Supplied data:
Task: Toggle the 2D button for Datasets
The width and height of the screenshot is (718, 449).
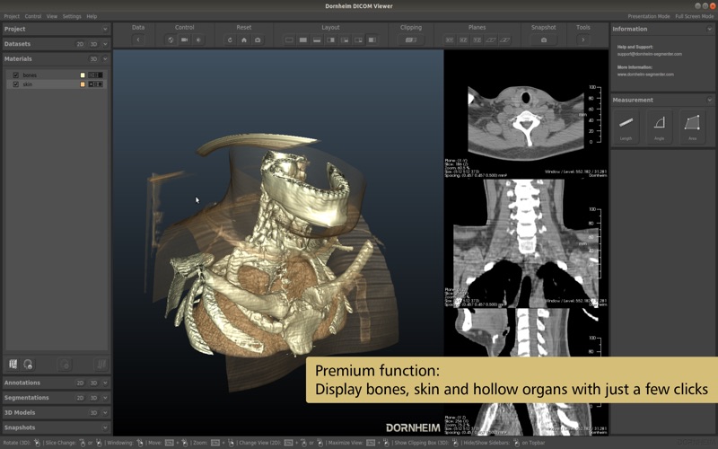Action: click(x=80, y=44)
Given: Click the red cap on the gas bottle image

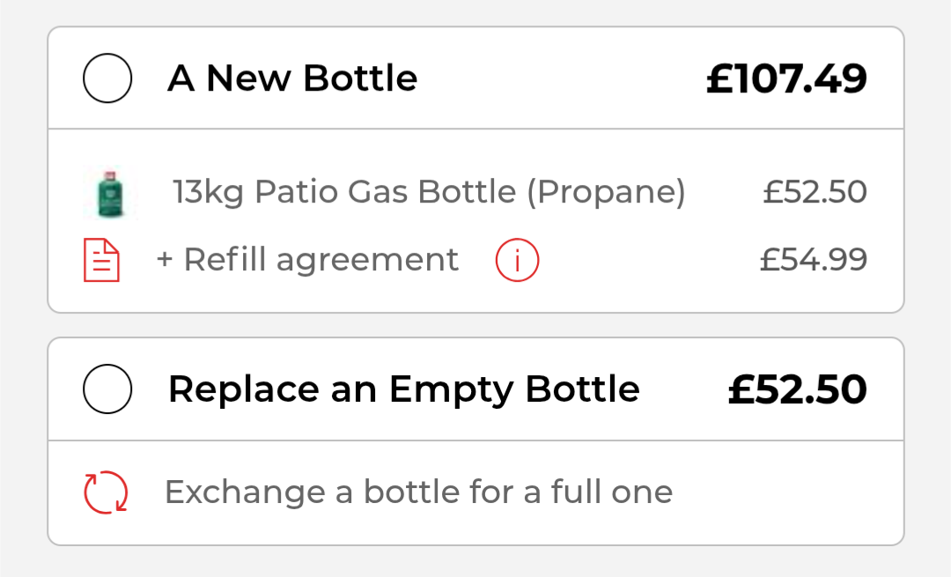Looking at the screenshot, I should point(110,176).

Exercise requirements: From the first line to the last, copy the records above exactly and leave out the pictures.

Exercise solution:
Task: Toggle the 2D button for Datasets
The width and height of the screenshot is (718, 449).
Action: click(x=80, y=44)
Given: Click the red cap on the gas bottle image

Looking at the screenshot, I should point(110,176).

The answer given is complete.